- What you have to do -
Give back every line of the data, transcribed exactly.

##### Task data

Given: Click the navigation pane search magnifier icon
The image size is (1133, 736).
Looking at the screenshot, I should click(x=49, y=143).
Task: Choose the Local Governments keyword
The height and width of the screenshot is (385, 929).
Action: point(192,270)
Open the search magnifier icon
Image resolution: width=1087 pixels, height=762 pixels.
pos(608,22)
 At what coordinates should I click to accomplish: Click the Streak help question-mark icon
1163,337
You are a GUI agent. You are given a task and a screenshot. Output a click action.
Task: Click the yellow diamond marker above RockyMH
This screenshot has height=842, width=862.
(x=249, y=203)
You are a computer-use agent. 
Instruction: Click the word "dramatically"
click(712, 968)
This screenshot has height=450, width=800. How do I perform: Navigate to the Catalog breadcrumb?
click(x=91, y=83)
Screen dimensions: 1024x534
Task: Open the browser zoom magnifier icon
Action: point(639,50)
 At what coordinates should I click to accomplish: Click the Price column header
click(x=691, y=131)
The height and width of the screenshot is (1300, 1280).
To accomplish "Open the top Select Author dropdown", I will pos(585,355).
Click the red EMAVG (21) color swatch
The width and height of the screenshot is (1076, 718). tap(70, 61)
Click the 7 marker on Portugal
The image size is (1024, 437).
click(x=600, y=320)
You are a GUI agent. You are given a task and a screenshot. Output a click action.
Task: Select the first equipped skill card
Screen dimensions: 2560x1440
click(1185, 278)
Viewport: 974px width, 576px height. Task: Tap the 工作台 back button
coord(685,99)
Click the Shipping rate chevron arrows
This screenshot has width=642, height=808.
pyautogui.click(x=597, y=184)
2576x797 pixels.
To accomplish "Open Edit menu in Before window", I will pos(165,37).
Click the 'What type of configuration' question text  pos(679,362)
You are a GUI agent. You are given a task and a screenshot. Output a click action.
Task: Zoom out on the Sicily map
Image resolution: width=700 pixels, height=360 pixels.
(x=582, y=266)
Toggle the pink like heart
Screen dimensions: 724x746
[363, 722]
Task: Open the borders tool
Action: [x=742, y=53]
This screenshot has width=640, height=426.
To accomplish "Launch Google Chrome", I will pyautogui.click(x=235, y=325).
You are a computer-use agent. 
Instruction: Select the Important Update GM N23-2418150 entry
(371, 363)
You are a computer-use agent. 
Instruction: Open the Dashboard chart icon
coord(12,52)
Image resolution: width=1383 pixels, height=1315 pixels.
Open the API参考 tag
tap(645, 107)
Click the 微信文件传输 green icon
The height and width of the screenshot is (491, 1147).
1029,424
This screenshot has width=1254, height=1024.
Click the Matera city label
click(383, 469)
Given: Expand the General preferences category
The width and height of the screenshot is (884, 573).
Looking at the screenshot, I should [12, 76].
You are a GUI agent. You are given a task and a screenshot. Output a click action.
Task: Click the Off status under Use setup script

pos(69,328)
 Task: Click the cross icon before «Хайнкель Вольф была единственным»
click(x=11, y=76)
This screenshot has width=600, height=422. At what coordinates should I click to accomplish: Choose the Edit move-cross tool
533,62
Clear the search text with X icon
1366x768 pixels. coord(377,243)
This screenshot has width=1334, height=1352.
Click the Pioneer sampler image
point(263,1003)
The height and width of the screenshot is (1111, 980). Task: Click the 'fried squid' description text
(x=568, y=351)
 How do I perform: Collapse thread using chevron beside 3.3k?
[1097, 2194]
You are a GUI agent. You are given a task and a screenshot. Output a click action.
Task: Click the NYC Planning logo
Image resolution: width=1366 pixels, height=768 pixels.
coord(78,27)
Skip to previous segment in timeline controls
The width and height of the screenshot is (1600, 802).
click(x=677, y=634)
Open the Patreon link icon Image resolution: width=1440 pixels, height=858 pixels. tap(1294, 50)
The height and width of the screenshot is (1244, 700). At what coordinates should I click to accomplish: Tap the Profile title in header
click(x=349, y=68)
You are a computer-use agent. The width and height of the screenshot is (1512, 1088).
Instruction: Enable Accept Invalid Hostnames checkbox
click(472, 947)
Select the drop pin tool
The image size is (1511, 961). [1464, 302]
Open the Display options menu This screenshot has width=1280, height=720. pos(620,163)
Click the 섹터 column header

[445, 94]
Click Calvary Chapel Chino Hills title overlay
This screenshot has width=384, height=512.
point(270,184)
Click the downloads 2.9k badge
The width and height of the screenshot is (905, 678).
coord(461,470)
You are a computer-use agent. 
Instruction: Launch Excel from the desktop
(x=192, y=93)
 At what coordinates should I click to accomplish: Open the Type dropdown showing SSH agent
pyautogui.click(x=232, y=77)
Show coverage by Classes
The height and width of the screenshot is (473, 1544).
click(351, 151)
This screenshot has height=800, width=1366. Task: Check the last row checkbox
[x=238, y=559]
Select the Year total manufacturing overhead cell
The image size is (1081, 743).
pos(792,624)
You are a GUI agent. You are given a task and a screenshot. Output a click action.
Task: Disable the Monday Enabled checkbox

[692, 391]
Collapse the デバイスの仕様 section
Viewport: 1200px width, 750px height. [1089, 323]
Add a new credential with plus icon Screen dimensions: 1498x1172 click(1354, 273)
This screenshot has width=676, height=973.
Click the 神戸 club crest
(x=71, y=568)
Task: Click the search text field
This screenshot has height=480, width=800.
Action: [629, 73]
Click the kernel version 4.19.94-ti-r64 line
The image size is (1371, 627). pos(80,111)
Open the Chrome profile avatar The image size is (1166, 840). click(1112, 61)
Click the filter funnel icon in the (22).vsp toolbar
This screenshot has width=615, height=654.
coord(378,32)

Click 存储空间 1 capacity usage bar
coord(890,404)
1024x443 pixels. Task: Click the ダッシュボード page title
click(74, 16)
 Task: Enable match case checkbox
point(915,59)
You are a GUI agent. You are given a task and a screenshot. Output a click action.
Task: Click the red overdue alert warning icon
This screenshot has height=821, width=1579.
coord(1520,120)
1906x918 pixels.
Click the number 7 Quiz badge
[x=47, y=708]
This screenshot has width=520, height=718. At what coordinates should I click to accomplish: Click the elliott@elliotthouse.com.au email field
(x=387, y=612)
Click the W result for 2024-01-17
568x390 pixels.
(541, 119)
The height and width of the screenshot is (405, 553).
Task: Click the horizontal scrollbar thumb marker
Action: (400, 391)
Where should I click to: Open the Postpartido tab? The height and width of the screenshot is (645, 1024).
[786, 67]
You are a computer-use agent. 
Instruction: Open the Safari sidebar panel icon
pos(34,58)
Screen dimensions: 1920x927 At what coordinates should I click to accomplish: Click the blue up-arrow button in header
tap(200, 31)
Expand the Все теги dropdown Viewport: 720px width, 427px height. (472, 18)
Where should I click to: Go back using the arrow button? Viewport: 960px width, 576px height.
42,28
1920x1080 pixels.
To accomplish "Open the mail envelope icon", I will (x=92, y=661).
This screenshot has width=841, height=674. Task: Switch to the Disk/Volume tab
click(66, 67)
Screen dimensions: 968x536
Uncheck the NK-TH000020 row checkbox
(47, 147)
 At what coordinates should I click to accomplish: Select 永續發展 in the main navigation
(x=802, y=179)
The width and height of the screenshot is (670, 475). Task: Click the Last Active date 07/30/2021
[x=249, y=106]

##########

- Answer section -
Given: Click the navigation pane search magnifier icon
The image size is (1133, 736).
Looking at the screenshot, I should click(x=49, y=143).
Task: Choose the Local Governments keyword
The height and width of the screenshot is (385, 929).
Action: point(192,270)
Open the search magnifier icon
Image resolution: width=1087 pixels, height=762 pixels.
pos(608,22)
 At what coordinates should I click to accomplish: Click the Streak help question-mark icon
1163,337
You are a GUI agent. You are given a task and a screenshot. Output a click action.
Task: Click the yellow diamond marker above RockyMH
This screenshot has height=842, width=862.
(x=249, y=203)
You are a computer-use agent. 
Instruction: Click the word "dramatically"
click(712, 968)
This screenshot has height=450, width=800. How do I perform: Navigate to the Catalog breadcrumb?
click(x=91, y=83)
Screen dimensions: 1024x534
Task: Open the browser zoom magnifier icon
Action: point(639,50)
 At what coordinates should I click to accomplish: Click the Price column header
click(x=691, y=131)
The height and width of the screenshot is (1300, 1280).
To accomplish "Open the top Select Author dropdown", I will pos(585,355).
Click the red EMAVG (21) color swatch
The width and height of the screenshot is (1076, 718). tap(70, 61)
Click the 7 marker on Portugal
The image size is (1024, 437).
click(x=600, y=320)
You are a GUI agent. You are given a task and a screenshot. Output a click action.
Task: Select the first equipped skill card
Screen dimensions: 2560x1440
click(1185, 278)
Viewport: 974px width, 576px height. Task: Tap the 工作台 back button
coord(685,99)
Click the Shipping rate chevron arrows
This screenshot has width=642, height=808.
pyautogui.click(x=597, y=184)
2576x797 pixels.
To accomplish "Open Edit menu in Before window", I will pos(165,37).
Click the 'What type of configuration' question text  pos(679,362)
You are a GUI agent. You are given a task and a screenshot. Output a click action.
Task: Zoom out on the Sicily map
Image resolution: width=700 pixels, height=360 pixels.
(x=582, y=266)
Toggle the pink like heart
Screen dimensions: 724x746
[363, 722]
Task: Open the borders tool
Action: [x=742, y=53]
This screenshot has width=640, height=426.
To accomplish "Launch Google Chrome", I will pyautogui.click(x=235, y=325).
You are a computer-use agent. 
Instruction: Select the Important Update GM N23-2418150 entry
(371, 363)
You are a computer-use agent. 
Instruction: Open the Dashboard chart icon
coord(12,52)
Image resolution: width=1383 pixels, height=1315 pixels.
Open the API参考 tag
tap(645, 107)
Click the 微信文件传输 green icon
The height and width of the screenshot is (491, 1147).
1029,424
This screenshot has width=1254, height=1024.
Click the Matera city label
click(383, 469)
Given: Expand the General preferences category
The width and height of the screenshot is (884, 573).
Looking at the screenshot, I should [12, 76].
You are a GUI agent. You are given a task and a screenshot. Output a click action.
Task: Click the Off status under Use setup script

pos(69,328)
 Task: Click the cross icon before «Хайнкель Вольф была единственным»
click(x=11, y=76)
This screenshot has width=600, height=422. At what coordinates should I click to accomplish: Choose the Edit move-cross tool
533,62
Clear the search text with X icon
1366x768 pixels. coord(377,243)
This screenshot has width=1334, height=1352.
Click the Pioneer sampler image
point(263,1003)
The height and width of the screenshot is (1111, 980). Task: Click the 'fried squid' description text
(x=568, y=351)
 How do I perform: Collapse thread using chevron beside 3.3k?
[1097, 2194]
You are a GUI agent. You are given a task and a screenshot. Output a click action.
Task: Click the NYC Planning logo
Image resolution: width=1366 pixels, height=768 pixels.
coord(78,27)
Skip to previous segment in timeline controls
The width and height of the screenshot is (1600, 802).
click(x=677, y=634)
Open the Patreon link icon Image resolution: width=1440 pixels, height=858 pixels. tap(1294, 50)
The height and width of the screenshot is (1244, 700). At what coordinates should I click to accomplish: Tap the Profile title in header
click(x=349, y=68)
You are a computer-use agent. The width and height of the screenshot is (1512, 1088).
Instruction: Enable Accept Invalid Hostnames checkbox
click(472, 947)
Select the drop pin tool
The image size is (1511, 961). [1464, 302]
Open the Display options menu This screenshot has width=1280, height=720. pos(620,163)
Click the 섹터 column header

[445, 94]
Click Calvary Chapel Chino Hills title overlay
This screenshot has width=384, height=512.
point(270,184)
Click the downloads 2.9k badge
The width and height of the screenshot is (905, 678).
coord(461,470)
You are a computer-use agent. 
Instruction: Launch Excel from the desktop
(x=192, y=93)
 At what coordinates should I click to accomplish: Open the Type dropdown showing SSH agent
pyautogui.click(x=232, y=77)
Show coverage by Classes
The height and width of the screenshot is (473, 1544).
click(351, 151)
This screenshot has height=800, width=1366. Task: Check the last row checkbox
[x=238, y=559]
Select the Year total manufacturing overhead cell
The image size is (1081, 743).
pos(792,624)
You are a GUI agent. You are given a task and a screenshot. Output a click action.
Task: Disable the Monday Enabled checkbox

[692, 391]
Collapse the デバイスの仕様 section
Viewport: 1200px width, 750px height. [1089, 323]
Add a new credential with plus icon Screen dimensions: 1498x1172 click(1354, 273)
This screenshot has width=676, height=973.
Click the 神戸 club crest
(x=71, y=568)
Task: Click the search text field
This screenshot has height=480, width=800.
Action: [629, 73]
Click the kernel version 4.19.94-ti-r64 line
The image size is (1371, 627). pos(80,111)
Open the Chrome profile avatar The image size is (1166, 840). click(1112, 61)
Click the filter funnel icon in the (22).vsp toolbar
This screenshot has width=615, height=654.
coord(378,32)

Click 存储空间 1 capacity usage bar
coord(890,404)
1024x443 pixels. Task: Click the ダッシュボード page title
click(74, 16)
 Task: Enable match case checkbox
point(915,59)
You are a GUI agent. You are given a task and a screenshot. Output a click action.
Task: Click the red overdue alert warning icon
This screenshot has height=821, width=1579.
coord(1520,120)
1906x918 pixels.
Click the number 7 Quiz badge
[x=47, y=708]
This screenshot has width=520, height=718. At what coordinates should I click to accomplish: Click the elliott@elliotthouse.com.au email field
(x=387, y=612)
Click the W result for 2024-01-17
568x390 pixels.
(541, 119)
The height and width of the screenshot is (405, 553).
Task: Click the horizontal scrollbar thumb marker
Action: (400, 391)
Where should I click to: Open the Postpartido tab? The height and width of the screenshot is (645, 1024).
[786, 67]
You are a computer-use agent. 
Instruction: Open the Safari sidebar panel icon
pos(34,58)
Screen dimensions: 1920x927 At what coordinates should I click to accomplish: Click the blue up-arrow button in header
tap(200, 31)
Expand the Все теги dropdown Viewport: 720px width, 427px height. (472, 18)
Where should I click to: Go back using the arrow button? Viewport: 960px width, 576px height.
42,28
1920x1080 pixels.
To accomplish "Open the mail envelope icon", I will (x=92, y=661).
This screenshot has width=841, height=674. Task: Switch to the Disk/Volume tab
click(66, 67)
Screen dimensions: 968x536
Uncheck the NK-TH000020 row checkbox
(47, 147)
 At what coordinates should I click to accomplish: Select 永續發展 in the main navigation
(x=802, y=179)
The width and height of the screenshot is (670, 475). Task: Click the Last Active date 07/30/2021
[x=249, y=106]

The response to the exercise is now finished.